* [Exercise goal]
Take the data below and extract the lines from the one with "You are a computer-use agent. Screen" to the one with "Viewport: 882px width, 281px height.", inclusive, exactly as written.

* [Dataset entries]
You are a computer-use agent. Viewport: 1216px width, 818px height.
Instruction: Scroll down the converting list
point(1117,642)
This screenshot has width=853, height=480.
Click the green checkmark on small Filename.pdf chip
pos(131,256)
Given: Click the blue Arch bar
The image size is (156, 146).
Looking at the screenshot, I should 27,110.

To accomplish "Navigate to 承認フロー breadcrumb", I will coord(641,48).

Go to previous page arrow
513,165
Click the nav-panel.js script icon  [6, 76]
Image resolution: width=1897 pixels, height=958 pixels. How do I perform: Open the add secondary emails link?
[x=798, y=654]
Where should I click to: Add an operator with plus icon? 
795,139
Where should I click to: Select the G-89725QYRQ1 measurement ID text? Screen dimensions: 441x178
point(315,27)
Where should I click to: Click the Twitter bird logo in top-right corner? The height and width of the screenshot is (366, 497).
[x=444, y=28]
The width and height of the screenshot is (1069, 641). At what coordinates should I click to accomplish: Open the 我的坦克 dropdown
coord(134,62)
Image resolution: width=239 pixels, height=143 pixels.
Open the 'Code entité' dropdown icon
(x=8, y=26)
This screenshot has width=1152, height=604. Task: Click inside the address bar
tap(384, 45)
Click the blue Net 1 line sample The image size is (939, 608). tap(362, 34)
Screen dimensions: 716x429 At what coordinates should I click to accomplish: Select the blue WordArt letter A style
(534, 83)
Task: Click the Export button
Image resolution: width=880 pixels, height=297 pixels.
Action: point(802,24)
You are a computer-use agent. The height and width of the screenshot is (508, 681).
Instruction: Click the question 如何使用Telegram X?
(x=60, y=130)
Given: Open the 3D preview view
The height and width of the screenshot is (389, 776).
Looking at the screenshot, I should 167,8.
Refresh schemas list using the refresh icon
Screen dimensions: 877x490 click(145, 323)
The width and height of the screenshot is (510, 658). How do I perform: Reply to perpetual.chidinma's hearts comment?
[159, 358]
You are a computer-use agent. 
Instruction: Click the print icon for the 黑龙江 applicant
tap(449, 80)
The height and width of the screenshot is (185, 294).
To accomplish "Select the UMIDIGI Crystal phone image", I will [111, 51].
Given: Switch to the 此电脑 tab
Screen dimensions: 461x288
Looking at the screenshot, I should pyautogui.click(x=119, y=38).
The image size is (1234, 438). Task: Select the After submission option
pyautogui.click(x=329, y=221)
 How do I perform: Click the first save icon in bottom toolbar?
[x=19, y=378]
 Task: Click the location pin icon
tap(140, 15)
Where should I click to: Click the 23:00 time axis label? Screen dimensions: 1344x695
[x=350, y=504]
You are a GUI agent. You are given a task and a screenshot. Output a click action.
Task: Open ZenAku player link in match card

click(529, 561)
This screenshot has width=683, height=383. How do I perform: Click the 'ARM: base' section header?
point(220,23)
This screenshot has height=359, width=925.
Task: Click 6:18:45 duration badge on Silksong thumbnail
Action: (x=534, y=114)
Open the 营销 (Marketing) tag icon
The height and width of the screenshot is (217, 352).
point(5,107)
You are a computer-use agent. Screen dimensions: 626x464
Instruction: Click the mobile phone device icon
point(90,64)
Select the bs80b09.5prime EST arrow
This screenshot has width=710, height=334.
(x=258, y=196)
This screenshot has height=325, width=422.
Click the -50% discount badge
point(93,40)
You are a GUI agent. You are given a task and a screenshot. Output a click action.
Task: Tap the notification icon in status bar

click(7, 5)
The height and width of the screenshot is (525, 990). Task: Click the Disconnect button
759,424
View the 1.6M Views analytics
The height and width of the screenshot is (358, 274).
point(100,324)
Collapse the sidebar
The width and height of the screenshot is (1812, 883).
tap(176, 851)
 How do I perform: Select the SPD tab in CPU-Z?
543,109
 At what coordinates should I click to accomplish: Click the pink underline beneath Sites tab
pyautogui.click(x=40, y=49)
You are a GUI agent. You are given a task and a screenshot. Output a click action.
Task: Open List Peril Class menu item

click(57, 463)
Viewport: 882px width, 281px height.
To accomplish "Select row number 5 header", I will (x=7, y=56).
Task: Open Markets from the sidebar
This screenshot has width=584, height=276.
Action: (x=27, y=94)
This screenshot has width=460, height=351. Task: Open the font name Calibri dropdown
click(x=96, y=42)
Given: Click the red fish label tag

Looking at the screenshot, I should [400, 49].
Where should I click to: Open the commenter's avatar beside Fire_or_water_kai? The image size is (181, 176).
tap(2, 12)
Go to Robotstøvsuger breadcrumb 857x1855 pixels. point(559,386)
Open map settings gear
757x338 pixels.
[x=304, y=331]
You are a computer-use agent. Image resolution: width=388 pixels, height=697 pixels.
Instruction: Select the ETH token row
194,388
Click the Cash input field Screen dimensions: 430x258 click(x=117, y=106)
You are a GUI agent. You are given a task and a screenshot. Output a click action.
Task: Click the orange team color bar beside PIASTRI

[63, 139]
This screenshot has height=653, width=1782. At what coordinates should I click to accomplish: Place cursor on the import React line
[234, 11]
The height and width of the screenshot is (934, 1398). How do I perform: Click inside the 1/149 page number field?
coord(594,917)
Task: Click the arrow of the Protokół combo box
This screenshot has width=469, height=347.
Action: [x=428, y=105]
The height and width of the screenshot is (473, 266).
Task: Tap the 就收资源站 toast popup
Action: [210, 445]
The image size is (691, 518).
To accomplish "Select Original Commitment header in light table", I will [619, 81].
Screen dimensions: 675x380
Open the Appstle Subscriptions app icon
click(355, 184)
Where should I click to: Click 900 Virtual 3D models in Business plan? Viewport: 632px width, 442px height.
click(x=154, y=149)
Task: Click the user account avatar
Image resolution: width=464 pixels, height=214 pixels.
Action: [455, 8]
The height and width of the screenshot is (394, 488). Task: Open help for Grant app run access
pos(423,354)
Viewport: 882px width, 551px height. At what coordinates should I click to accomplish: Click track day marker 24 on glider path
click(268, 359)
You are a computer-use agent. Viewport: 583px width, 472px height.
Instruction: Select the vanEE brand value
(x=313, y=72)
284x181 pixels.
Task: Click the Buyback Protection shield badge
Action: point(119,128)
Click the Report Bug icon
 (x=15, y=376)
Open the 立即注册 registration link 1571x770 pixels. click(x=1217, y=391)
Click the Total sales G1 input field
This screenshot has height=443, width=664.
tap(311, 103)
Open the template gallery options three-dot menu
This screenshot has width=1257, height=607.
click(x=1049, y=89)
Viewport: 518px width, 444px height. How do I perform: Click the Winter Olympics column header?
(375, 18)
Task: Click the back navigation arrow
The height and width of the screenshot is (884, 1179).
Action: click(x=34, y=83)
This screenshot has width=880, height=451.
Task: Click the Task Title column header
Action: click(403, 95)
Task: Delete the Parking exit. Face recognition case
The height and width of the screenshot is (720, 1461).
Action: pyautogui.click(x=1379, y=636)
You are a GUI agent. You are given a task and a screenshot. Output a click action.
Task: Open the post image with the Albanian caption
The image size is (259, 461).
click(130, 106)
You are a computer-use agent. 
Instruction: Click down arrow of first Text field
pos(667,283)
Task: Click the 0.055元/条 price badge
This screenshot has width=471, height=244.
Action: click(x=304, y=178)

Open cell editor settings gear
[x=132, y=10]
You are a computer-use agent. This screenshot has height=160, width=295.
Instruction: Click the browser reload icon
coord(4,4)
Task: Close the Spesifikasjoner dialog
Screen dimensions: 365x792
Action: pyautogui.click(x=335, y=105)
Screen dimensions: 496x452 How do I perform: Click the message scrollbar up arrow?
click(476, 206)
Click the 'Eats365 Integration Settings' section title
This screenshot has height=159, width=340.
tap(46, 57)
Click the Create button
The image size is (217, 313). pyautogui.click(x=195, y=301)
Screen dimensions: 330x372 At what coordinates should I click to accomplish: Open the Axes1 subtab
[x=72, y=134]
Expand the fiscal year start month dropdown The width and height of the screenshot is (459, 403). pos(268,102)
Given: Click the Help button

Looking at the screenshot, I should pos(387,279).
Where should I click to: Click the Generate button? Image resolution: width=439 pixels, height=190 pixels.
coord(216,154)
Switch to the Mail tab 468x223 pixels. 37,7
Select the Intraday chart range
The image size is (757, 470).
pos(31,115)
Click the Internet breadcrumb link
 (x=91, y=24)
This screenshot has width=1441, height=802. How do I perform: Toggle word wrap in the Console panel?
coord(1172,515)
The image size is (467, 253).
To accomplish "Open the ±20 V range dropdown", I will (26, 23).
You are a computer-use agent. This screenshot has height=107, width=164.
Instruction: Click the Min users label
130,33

* [Response area]
You are a computer-use agent. Screen dimensions: 626x464
Instruction: Click the mobile phone device icon
point(90,64)
Select the bs80b09.5prime EST arrow
This screenshot has width=710, height=334.
(x=258, y=196)
This screenshot has height=325, width=422.
Click the -50% discount badge
point(93,40)
You are a GUI agent. You are given a task and a screenshot. Output a click action.
Task: Tap the notification icon in status bar

click(7, 5)
The height and width of the screenshot is (525, 990). Task: Click the Disconnect button
759,424
View the 1.6M Views analytics
The height and width of the screenshot is (358, 274).
point(100,324)
Collapse the sidebar
The width and height of the screenshot is (1812, 883).
tap(176, 851)
 How do I perform: Select the SPD tab in CPU-Z?
543,109
 At what coordinates should I click to accomplish: Click the pink underline beneath Sites tab
pyautogui.click(x=40, y=49)
You are a GUI agent. You are given a task and a screenshot. Output a click action.
Task: Open List Peril Class menu item

click(57, 463)
Viewport: 882px width, 281px height.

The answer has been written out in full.